The good news is that most of these causes aren’t permanent, meaning you can quickly correct them by using the correct skating techniques or seeking medical attention.
- To solve the problem of undeveloped shin muscles, you only need to be a little patient with yourself. With time, your shin muscles will adapt to rollerblading, and the pain will stop for good.
- Also, you want to resist the urge to over skate by all means. Whether you’re a newbie or an experienced skater, it’s best to control your urge to skate. Therefore reducing your frequency of rollerblading helps to minimize the pressure exerted on the shin, muscles, tendons, and shin bone.
- To correct poor technique, use the correct skating form. This helps to transfer your body weight to the toe balls and away from your shins and ankles.
- Also, you want to avoid rough surfaces, which require a lot of energy for the push and glide motions. Instead, smooth surfaces at a rollerblading rink or skate park should work fine.

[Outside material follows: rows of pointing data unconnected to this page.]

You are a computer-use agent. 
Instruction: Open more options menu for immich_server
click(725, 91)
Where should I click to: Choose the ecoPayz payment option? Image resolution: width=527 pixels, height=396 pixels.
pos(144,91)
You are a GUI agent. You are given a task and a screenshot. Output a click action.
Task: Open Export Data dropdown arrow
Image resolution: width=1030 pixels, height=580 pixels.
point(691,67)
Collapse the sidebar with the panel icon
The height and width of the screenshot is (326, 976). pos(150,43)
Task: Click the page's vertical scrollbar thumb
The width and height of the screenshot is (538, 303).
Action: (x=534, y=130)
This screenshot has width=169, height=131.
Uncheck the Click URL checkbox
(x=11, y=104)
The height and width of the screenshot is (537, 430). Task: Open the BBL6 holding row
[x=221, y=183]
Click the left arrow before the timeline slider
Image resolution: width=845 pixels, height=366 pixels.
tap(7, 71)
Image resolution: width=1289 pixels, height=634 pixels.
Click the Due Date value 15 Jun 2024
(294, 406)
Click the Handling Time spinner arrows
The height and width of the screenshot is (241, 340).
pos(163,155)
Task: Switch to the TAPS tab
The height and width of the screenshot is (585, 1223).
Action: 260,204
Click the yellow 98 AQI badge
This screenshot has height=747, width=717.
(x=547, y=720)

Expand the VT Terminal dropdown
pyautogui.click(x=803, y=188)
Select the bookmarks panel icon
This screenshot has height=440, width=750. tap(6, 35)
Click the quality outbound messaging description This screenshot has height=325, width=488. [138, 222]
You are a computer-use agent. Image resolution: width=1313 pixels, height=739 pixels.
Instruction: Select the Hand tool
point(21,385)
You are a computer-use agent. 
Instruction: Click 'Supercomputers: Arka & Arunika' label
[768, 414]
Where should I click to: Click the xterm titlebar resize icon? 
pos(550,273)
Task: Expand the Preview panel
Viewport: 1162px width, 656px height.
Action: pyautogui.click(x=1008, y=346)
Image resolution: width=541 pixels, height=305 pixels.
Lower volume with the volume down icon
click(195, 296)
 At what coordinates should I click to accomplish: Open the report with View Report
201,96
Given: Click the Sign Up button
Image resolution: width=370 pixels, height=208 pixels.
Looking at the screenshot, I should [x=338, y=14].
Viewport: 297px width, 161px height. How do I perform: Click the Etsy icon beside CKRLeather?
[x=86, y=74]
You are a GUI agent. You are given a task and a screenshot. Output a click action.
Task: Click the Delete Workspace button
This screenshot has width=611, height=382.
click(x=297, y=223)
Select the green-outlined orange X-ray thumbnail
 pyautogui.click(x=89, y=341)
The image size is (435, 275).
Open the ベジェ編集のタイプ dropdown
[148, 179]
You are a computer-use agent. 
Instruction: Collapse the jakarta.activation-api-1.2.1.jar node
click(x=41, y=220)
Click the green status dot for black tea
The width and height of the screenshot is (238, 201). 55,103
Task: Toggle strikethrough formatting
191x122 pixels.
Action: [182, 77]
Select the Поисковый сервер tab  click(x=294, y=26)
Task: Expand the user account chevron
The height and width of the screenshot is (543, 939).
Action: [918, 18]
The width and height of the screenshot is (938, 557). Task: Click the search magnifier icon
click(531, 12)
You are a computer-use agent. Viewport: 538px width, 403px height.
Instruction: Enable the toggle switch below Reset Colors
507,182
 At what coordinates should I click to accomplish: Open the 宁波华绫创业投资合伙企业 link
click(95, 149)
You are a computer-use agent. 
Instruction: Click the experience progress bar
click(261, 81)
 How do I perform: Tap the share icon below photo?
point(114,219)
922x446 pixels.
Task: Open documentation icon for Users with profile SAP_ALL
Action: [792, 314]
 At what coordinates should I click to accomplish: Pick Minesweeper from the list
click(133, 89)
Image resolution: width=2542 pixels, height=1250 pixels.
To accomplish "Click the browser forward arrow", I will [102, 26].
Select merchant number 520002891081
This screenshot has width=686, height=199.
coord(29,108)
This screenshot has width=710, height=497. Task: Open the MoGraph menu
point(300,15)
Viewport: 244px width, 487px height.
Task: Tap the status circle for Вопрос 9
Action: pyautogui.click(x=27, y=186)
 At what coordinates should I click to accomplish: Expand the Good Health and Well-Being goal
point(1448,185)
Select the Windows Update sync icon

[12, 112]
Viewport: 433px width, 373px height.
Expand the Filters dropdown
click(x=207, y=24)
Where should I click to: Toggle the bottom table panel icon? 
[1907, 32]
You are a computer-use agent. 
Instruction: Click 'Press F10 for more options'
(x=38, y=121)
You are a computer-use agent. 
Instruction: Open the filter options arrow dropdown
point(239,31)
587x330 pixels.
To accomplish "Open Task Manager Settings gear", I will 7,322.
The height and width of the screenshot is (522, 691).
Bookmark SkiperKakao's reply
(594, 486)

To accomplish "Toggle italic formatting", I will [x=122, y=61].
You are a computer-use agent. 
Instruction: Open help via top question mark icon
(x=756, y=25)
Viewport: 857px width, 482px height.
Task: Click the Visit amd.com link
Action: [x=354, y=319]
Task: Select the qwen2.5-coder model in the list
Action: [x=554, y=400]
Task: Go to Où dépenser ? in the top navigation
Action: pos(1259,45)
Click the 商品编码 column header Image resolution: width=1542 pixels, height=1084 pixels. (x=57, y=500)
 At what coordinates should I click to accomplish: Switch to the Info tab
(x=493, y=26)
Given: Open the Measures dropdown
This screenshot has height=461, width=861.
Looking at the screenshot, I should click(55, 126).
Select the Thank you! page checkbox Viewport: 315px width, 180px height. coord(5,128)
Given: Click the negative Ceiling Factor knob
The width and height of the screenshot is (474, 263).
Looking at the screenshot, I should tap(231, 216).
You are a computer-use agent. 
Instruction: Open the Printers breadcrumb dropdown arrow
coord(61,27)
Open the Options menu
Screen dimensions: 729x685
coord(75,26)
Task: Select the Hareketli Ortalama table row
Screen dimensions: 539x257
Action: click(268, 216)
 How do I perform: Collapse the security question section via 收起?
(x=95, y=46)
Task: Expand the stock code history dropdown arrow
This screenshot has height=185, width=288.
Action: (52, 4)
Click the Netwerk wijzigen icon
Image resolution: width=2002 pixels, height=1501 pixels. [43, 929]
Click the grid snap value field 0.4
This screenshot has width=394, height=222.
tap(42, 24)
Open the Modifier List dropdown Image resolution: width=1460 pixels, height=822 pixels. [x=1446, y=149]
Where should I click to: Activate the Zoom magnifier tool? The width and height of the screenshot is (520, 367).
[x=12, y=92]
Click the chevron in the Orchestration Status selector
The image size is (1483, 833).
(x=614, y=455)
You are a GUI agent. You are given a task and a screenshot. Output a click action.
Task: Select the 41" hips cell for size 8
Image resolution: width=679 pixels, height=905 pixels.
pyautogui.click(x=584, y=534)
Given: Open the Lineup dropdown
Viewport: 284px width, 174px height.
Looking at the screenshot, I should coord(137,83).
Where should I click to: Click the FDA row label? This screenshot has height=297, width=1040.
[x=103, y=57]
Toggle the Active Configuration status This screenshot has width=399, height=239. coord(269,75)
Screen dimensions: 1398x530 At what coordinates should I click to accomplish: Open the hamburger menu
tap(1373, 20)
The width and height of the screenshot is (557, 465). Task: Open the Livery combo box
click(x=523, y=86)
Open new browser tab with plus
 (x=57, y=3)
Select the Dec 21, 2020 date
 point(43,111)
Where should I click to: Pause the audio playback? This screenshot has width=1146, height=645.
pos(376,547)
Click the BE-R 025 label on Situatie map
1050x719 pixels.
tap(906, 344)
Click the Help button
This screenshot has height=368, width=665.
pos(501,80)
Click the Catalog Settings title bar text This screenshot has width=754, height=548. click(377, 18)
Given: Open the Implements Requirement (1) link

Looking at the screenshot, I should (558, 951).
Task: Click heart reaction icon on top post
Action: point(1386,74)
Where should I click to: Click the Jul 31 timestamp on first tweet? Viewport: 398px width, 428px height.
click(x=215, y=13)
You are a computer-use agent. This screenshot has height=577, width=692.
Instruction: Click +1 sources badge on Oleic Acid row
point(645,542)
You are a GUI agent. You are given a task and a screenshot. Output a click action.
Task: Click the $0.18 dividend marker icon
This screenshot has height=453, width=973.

- To correct the problem of ill-fitting shoes, the solution lies in buying the best skates for rollerblading. The skates should be comfortable on your feet and lightweight as well.
- If you’ve got the bone disease osteoporosis or you are suspecting it, the best thing to do is seek medical attention. This starts by booking an appointment and getting the problem attended to by a medic.
Shins Hurt when Rollerblading | Wrapping Up
Your shins hurt when rollerblading for several reasons. The pain can be frustrating, and I get it since I’ve been there before.
The good news is, you can solve what causes shin splints and stop the pain for good once and for all.
From my experience and consultation with experts, shins hurt when rollerblading because of undeveloped shin muscles, over skating that overstretches shin muscles, tendons, and shin bone, poor skating technique, rollerblading on hard and rough surfaces, ill-fitting shoes, bone diseases like osteoporosis, and lactic acid from anaerobic respiration.
So, if you want all to go well, correct these causes, and hurting shins will be a thing of the past.